Magnetic materials are used to make MRI machines, hard drives, wireless chargers, and phone speakers.
It takes a lot of expensive research and development to create new materials.
“And there’s no shortage of applications for new discovery of magnetic materials,” says Alan Baratz, CEO at D-Wave Quantum, a company that makes annealing-style quantum computers.
That’s why today’s announcement that they were able to simulate a complex magnetic material with a quantum computer is so important. It’s not just a theoretical exercise. It solves a real-world problem.
And D-Wave’s computer took just minutes. By comparison, today’s fastest supercomputer would have taken nearly a million years, and more power than the entire planet consumes in a year.
“We are the first and only company to achieve this very significant milestone,” Baratz told journalists at a press conference earlier today. “We have shown quantum supremacy on complex material simulation problems. Full stop. And this is a first for the industry.”
D-Wave published its results today, peer-reviewed in the journal Science.

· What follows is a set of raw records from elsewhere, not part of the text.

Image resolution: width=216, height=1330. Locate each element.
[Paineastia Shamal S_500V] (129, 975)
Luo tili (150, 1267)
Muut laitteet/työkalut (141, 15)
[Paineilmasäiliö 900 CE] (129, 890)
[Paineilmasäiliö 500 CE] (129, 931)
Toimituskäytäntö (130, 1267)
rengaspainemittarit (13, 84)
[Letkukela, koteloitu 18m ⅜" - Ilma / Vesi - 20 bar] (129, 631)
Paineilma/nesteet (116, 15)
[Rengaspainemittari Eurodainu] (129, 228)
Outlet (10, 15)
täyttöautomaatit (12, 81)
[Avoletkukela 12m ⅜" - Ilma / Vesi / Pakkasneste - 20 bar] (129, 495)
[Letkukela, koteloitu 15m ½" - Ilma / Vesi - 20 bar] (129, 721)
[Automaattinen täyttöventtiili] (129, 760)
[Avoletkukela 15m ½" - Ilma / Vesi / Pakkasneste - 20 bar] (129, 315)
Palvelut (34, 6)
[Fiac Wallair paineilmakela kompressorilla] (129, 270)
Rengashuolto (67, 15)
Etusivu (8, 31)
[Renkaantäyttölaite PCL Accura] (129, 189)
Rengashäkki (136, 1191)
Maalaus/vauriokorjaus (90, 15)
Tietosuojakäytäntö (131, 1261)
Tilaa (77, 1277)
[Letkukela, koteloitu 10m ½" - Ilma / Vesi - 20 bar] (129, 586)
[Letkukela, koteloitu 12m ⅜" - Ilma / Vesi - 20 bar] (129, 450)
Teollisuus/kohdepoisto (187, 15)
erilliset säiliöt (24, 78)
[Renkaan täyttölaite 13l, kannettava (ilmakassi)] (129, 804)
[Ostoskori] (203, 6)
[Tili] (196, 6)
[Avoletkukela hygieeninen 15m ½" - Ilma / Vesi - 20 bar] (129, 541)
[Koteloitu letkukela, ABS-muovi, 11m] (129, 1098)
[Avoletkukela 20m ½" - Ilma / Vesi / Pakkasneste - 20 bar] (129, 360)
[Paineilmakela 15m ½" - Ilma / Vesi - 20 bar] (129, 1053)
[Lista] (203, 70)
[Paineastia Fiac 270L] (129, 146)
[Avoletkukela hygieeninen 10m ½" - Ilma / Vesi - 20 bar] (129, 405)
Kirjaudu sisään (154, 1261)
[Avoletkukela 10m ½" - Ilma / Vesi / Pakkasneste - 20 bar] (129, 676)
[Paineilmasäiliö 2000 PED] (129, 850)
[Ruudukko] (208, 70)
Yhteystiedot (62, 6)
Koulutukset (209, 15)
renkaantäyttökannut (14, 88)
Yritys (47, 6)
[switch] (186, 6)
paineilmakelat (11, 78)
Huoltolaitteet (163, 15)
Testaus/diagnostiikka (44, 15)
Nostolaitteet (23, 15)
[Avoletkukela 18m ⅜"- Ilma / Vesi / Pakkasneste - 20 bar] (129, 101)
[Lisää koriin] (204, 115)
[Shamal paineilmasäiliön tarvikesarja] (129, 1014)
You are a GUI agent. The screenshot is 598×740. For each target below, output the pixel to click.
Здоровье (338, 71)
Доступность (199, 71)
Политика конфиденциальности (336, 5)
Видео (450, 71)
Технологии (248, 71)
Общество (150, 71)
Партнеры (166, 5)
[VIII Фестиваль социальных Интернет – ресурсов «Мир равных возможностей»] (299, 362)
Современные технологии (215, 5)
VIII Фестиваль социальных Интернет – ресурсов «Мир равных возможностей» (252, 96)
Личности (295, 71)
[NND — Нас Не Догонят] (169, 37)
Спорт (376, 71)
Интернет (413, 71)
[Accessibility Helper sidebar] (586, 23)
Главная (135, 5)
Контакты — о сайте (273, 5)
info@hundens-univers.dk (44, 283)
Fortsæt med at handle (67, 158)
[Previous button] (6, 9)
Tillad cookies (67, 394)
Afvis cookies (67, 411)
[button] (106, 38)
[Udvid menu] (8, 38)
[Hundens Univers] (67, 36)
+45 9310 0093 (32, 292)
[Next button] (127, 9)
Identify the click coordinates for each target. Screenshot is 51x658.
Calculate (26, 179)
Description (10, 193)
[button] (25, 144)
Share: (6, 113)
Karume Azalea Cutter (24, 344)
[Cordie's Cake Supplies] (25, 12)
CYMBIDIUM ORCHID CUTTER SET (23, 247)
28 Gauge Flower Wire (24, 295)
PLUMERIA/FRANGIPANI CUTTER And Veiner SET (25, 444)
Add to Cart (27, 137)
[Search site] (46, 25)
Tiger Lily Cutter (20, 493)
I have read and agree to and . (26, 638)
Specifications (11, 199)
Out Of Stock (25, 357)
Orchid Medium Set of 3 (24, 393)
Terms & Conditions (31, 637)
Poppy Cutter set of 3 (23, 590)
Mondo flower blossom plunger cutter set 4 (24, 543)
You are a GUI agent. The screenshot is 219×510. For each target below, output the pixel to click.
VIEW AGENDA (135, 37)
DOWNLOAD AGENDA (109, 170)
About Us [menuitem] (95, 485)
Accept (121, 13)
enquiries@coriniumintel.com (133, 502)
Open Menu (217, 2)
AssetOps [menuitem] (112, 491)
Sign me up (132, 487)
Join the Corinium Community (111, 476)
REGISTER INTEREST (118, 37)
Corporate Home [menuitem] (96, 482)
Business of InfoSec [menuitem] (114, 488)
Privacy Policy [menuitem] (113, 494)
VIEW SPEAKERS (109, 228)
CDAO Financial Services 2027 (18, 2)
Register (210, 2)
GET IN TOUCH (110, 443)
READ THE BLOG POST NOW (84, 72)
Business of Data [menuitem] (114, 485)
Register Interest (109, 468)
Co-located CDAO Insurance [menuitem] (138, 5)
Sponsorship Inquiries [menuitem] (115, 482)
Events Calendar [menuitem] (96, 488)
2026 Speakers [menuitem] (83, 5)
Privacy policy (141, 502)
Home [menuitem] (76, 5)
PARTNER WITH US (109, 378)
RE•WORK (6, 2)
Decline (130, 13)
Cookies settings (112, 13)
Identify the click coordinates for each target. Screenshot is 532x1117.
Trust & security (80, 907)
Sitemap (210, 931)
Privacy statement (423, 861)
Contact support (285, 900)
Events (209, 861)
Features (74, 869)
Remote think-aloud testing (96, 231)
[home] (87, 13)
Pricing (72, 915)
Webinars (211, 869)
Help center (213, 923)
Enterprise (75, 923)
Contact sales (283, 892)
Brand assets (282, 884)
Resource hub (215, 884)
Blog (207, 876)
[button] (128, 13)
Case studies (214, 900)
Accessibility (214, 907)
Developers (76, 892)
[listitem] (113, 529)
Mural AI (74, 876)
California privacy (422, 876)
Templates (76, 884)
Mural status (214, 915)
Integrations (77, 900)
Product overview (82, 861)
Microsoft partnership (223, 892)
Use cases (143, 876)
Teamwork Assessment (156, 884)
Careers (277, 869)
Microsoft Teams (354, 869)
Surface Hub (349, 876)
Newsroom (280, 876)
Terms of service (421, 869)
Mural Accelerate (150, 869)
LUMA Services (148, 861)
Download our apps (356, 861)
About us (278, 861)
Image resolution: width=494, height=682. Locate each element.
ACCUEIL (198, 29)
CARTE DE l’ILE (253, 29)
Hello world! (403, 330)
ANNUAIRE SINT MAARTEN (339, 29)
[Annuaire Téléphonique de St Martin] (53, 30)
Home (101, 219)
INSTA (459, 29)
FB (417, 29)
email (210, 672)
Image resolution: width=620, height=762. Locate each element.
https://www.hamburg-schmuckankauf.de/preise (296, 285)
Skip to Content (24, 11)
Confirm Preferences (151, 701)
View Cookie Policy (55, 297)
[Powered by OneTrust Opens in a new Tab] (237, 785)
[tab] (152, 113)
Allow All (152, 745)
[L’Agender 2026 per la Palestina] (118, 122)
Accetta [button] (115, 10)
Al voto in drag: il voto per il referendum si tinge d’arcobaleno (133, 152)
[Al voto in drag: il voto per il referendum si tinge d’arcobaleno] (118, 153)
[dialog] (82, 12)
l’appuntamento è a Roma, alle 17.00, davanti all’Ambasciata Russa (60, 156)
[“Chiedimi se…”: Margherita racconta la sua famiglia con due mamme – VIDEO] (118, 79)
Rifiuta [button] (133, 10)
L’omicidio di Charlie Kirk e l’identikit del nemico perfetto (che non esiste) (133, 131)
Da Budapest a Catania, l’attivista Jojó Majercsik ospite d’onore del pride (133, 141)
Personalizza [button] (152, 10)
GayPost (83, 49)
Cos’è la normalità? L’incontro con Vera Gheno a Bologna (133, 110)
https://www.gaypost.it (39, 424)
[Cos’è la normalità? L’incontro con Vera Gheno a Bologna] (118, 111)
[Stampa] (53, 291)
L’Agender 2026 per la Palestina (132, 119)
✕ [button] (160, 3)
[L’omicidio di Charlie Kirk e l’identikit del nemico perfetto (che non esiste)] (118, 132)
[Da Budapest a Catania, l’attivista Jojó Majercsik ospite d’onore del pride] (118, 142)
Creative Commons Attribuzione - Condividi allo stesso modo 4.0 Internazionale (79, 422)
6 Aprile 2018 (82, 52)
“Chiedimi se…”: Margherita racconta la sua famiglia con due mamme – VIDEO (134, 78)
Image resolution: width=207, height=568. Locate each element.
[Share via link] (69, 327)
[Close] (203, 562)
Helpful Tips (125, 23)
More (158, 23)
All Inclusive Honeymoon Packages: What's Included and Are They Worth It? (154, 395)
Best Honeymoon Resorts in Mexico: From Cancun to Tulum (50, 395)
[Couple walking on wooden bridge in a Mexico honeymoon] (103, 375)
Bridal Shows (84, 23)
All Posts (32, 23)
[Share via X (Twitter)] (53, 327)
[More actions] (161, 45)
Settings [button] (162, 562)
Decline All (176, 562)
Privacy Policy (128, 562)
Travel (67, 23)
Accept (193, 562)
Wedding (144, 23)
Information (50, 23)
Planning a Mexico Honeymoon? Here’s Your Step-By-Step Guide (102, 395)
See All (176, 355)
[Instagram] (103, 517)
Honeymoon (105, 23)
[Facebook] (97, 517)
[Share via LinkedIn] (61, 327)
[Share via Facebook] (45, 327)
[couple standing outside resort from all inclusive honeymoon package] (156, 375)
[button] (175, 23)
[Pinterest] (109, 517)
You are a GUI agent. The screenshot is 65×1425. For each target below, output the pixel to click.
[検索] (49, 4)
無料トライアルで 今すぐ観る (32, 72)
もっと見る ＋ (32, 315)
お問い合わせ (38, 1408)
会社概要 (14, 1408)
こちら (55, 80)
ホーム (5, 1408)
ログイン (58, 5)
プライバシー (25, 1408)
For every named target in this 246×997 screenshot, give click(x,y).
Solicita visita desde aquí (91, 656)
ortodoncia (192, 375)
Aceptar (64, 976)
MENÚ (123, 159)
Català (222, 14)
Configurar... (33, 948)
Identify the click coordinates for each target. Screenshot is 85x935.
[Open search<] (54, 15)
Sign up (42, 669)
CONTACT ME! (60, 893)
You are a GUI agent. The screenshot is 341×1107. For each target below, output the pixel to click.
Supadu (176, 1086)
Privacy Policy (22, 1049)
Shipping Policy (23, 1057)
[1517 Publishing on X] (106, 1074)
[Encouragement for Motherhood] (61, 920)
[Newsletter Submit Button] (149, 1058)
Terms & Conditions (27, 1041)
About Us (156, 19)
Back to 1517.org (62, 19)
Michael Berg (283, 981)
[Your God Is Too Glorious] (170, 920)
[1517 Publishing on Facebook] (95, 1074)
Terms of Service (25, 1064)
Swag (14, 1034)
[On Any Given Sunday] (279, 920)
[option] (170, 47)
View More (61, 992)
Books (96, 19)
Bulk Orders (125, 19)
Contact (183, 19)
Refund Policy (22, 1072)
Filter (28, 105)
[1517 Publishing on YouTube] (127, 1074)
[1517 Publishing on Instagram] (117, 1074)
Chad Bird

The classical supercomputer that D-Wave benchmarked against was the Frontier supercomputer at the Department of Energy’s Oak Ridge National Laboratory. It was, until recently, the most powerful supercomputer in the world but moved to second place in November.
Two different groups of researchers published competing papers, claiming to have solved the same problem with classical computers.
However, according to Baratz, the two competing groups — the Flatiron Institute and the Swiss Federal Technology Institute of Lausanne (EPFL) — only tackled a very small subset of the problem.
Quantum commercial uses
D-Wave already claims a number of enterprise customers for its quantum computers, including NTT Docomo, Mitsubishi Estate, Volkswagen, Toyota, Pattison Food Group, Ford Otosan, who are using it in production.
The use of the D-Wave annealing quantum computer for simulating magnetic systems is already being explored at Los Alamos National Labs and the Jülich Supercomputing Centre, said Trevor Lanting, D-Wave’s chief development officer.
“There is growing and rich research interest,” he said. “And we should see enterprise adoption as the breadth and richness of these simulations evolves.”
The Advantage2 computer that was used to achieve today’s milestone is available for customers today on D-Wave’s Leap real-time quantum cloud service. In addition, the very latest model of the Advantage2 is four times larger than the one used to demonstrate quantum supremacy.
According to Lanting, D-Wave’s quantum platform is the only one with over 99% availability via its cloud platform.
“And we actually over SLAs in the use of our systems,” he adds. “We’re the only company in the industry that does.”
The downside of annealing quantum computers is that they’re not the general-purpose quantum computers being built by companies like IBM, IonQ, Alice & Bob, and QuEra.
They’re more like early analog computers. As a result, the use cases are limited.
In addition to the new use case of simulating magnetic systems, D-Wave computers are also used to solve hard business optimization problems in workforce scheduling, production scheduling, logistics routing, resource optimization, and cargo loading. They are also used in the financial services, drug discovery, fault detection, and supply chain management.
D-Wave’s latest iteration, the Advantage2, is faster and more reliable than its predecessor, the company said. But it is also more flexible.
“We’re innovating on the controls,” Lanting says. “As the controls mature, the scope of the simulations you can do on our processors will grow.”